REQUESTS:
1) Answer these three questions about the forum post on smaller structs:
(a) Which language feature does the post say C has?
(b) How many bits of the struct Foo are said to be wasted?
(c) What two kinds of code are named as examples that need to pack their representations?
2) Please copy everything in the forum post on smaller structs from "C has bitfields." down to "within a struct.".

EXTRACT TO READ:
Towards even smaller structs

mcy · May 12, 2021, 4:05pm

C has bitfields. Bitfields are great, because writing shifts and other bit operations is a pain and error-prone. There's plenty of fancy macros for emulating bitfields, sure, but it's limited one specific kind of packing within a struct.

I'm interested in how far we can take cramming down fields in a struct on the assumption that you can't take references to them. For example, consider the classic, extremely wasteful struct:

struct Foo {
  a: Option<u32>,
  b: Option<u32>,
  c: Option<u32>,
}

A whole 93 bits of this struct are wasted, because every one of those options expects to be able to be the referent of a reference, and thus need to have identical layouts, so the presence bit gets rounded up to 1. However, if we aggregated all the presence bits into a byte, we save 64 bits! However, this means that you can't get a reference to those Options, because they're discontinuous!

You see this kind of optimization a lot, especially in code that needs to really pack its representations for efficiency, like a regular expressions engine or generated protobuf code. It would certainly be nice to have compiler support, similar to niche-finding, for saying "hey, I'm never going to need a reference to this field, can you please lay it out in some crazy way?

PROVIDED MATERIAL:

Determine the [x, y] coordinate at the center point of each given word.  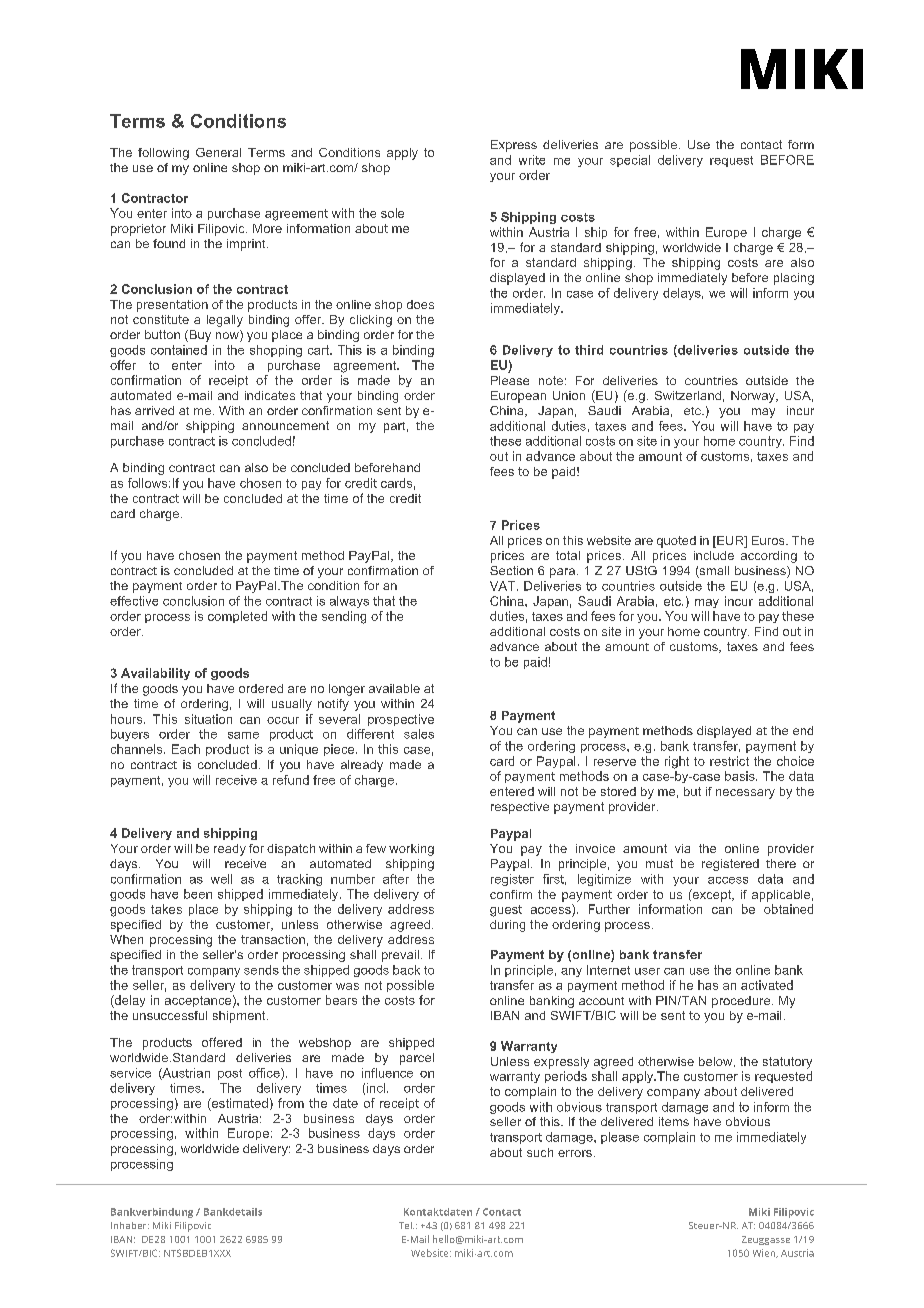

RESULTS BY TASK:
1)
(a) Bitfields.
(b) 93 bits.
(c) A regular expressions engine and generated protobuf code.

2)
C has bitfields. Bitfields are great, because writing shifts and other bit operations is a pain and error-prone. There's plenty of fancy macros for emulating bitfields, sure, but it's limited one specific kind of packing within a struct.